В статье были укоры правительству и Академии за то, что замечательный художник был лишен всякого поощрения и помощи.
-- Видел, -- отвечал Голенищев. -- Разумеется, он не лишен дарования, но совершенно фальшивое направление.
Все то же ивановско-штраусовско-ренановское отношение к Христу и религиозной живописи.
-- Что представляет картина? -- спросила Анна.
-- Христос пред Пилатом.
Христос представлен евреем со всем реализмом новой школы.
И, вопросом о содержании картины наведенный на одну из самых любимых тем своих, Голенищем начал излагать:
-- Я не понимаю, как они могут так грубо ошибаться.
Христос уже имеет свое определенное воплощение в искусстве великих стариков.
Стало быть, если они хотят изображать не бога, а революционера или мудреца, то пусть из истории берут Сократа, Франклина, Шарлотту Корде, но только не Христа.
Они берут то самое лицо, которое нельзя брать для искусства, а потом...
-- А что же, правда, что этот Михайлов в такой бедности? -- спросил Вронский, думая, что ему, как русскому меценату, не смотря на то, хороша ли, или дурна его картина, надо бы помочь художнику.
-- Едва ли.
Он портретист замечательный.
Вы видели его портрет Васильчиковой?
Но он, кажется, не хочет больше писать портретов, и потому, может быть, что и точно он в нужде.
Я говорю, что...
-- Нельзя ли его попросить сделать портрет Анны Аркадьевны? -- сказал Вронский.
-- Зачем мой? -сказала Анна. -- После твоего я не хочу никакого портрета.
Лучше Ани (так она звала свою девочку).
Вот и она, -- прибавила она, взглянув в окно на красавицу итальянку-кормилицу, которая вынесла ребенка в сад, и тотчас же незаметно оглянувшись на Вронского.
Красавица кормилица, с которой Вронский писал голову для своей картины, была единственное тайное горе в жизни Анны.
Вронский, писав с нее, любовался ее красотой и средневековостью, и Анна не смела себе признаться, что она боится ревновать эту кормилицу, и поэтому особенно ласкала и баловала и ее и ее маленького сына.

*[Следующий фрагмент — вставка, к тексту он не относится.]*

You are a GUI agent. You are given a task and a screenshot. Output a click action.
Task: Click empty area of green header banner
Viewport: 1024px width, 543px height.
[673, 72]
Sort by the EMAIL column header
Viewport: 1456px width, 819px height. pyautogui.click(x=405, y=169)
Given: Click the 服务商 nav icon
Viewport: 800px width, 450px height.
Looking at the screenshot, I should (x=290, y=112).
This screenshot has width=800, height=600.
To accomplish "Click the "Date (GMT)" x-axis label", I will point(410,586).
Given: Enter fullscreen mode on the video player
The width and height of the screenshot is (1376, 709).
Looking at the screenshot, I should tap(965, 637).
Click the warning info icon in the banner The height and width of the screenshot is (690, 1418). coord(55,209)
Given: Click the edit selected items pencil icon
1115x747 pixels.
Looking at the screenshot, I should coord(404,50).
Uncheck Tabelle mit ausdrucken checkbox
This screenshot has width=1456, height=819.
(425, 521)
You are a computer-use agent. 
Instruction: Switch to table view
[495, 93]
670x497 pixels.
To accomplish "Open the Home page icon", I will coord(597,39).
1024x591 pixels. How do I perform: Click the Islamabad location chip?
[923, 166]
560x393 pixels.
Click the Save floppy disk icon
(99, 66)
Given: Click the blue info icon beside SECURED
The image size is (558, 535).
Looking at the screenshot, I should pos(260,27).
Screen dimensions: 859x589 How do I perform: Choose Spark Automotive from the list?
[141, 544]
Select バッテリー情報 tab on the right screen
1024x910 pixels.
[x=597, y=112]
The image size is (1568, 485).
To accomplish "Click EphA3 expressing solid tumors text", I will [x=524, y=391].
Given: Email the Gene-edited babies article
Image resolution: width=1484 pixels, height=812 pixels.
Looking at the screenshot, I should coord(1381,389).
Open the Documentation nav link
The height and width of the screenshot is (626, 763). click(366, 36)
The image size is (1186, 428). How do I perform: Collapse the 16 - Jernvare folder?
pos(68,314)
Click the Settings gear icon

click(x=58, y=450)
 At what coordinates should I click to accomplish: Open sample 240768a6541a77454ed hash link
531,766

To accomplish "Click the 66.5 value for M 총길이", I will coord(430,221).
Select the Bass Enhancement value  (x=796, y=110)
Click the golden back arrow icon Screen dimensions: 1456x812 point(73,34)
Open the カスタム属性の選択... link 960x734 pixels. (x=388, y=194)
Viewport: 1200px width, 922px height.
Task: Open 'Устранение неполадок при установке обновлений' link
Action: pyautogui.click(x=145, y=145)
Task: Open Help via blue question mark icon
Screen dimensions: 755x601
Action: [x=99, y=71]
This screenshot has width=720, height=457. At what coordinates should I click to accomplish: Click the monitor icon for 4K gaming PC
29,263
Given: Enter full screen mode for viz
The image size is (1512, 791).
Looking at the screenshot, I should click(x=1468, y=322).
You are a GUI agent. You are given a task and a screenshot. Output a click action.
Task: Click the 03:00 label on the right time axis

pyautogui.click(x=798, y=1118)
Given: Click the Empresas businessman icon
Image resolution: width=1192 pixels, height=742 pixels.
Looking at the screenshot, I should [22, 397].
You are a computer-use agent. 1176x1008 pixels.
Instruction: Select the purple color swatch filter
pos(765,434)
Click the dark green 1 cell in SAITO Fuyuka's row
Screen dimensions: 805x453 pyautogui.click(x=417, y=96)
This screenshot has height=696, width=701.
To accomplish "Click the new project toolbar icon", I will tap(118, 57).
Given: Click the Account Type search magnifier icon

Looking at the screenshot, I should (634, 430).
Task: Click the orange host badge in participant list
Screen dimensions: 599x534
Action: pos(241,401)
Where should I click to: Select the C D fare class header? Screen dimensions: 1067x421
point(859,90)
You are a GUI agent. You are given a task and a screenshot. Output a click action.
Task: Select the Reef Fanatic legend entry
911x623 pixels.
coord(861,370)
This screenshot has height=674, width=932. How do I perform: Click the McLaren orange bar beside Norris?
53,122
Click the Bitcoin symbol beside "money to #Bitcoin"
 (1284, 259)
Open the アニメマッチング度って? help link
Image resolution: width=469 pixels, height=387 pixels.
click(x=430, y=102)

Вронский взглянул тоже в окно и в глаза Анны и, тотчас же оборотившись к Голенищеву, сказал:
-- А ты знаешь эгого Михайлова?
-- Я его встречал.
Но он чудак и без всякого образования.
Знаете, один из этих диких новых людей, которые теперь часто встречаются; знаете, из тех вольнодумцев, которые d'emblee воспитаны в понятиях неверия, отрицания и материализма.
Прежде, бывало, -- говорил Голенищев, не замечая или не желая заметить, что и Анне и Вронскому хотелось говорить, -- прежде, бывало, вольнодумец был человек, который воспитался в понятиях религии, закона, нравственности и сам борьбой и трудом доходил до вольнодумства; но теперь является новый тип самородных вольнодумцев, которые вырастают и не слыхав даже, что были законы нравственности, религии, что были авторитеты, а которые прямо вырастают в понятиях отрицания всего, то есть дикими.
Вот он такой.
Он сын, кажется, московского камер-лакея и не получил никакого образования.
Когда он поступил в Академию и сделал себе репутацию, он, как человек неглупый, захотел образоваться.
И обратился к тому, что ему казалось источником образования, -- к журналам.
И понимаете, в старину человек, хотевший образоваться, положим француз, стал бы изучать всех классиков: и богословов, и трагиков, и историков, и философов, и, понимаете, весь труд умственный, который бы предстоял ему.